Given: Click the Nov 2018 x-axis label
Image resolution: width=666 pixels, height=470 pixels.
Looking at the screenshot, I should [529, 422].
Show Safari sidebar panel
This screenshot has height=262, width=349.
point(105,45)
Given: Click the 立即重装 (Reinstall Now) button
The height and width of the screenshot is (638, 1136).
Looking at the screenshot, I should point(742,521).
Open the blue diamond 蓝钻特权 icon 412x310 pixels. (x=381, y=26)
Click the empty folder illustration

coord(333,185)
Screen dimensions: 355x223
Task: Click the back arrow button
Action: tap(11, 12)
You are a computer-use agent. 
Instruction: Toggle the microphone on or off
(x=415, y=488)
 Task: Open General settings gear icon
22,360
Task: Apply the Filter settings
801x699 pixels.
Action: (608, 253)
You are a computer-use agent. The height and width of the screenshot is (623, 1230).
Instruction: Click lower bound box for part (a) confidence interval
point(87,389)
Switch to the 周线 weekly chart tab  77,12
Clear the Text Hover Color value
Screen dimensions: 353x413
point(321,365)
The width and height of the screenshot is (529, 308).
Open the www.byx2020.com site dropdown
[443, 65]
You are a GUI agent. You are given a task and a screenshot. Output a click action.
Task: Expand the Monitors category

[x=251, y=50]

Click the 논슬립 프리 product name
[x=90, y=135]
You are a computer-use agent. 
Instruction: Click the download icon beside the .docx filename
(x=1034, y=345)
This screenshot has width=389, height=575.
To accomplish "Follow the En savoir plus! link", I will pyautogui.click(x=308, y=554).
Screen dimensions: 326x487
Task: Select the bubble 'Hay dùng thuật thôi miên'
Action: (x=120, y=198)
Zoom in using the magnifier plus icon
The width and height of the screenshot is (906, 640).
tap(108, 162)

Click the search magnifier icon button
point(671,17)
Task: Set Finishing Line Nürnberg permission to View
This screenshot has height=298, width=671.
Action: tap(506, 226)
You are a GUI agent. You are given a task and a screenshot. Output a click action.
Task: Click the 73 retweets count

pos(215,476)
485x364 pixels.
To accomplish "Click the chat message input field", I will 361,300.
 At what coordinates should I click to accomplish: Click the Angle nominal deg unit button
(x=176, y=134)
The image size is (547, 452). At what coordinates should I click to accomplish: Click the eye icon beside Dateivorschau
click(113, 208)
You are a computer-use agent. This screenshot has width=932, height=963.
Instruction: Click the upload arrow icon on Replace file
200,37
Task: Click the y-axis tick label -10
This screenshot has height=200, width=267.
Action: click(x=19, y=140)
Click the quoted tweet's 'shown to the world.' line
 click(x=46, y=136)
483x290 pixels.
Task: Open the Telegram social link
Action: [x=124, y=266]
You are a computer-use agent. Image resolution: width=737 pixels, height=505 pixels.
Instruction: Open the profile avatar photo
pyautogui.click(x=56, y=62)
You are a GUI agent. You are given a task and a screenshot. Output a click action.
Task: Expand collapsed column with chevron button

|---|

Find and count the lines of the data that include the string "computer", and report that figure by itself.

Solution for this task:
5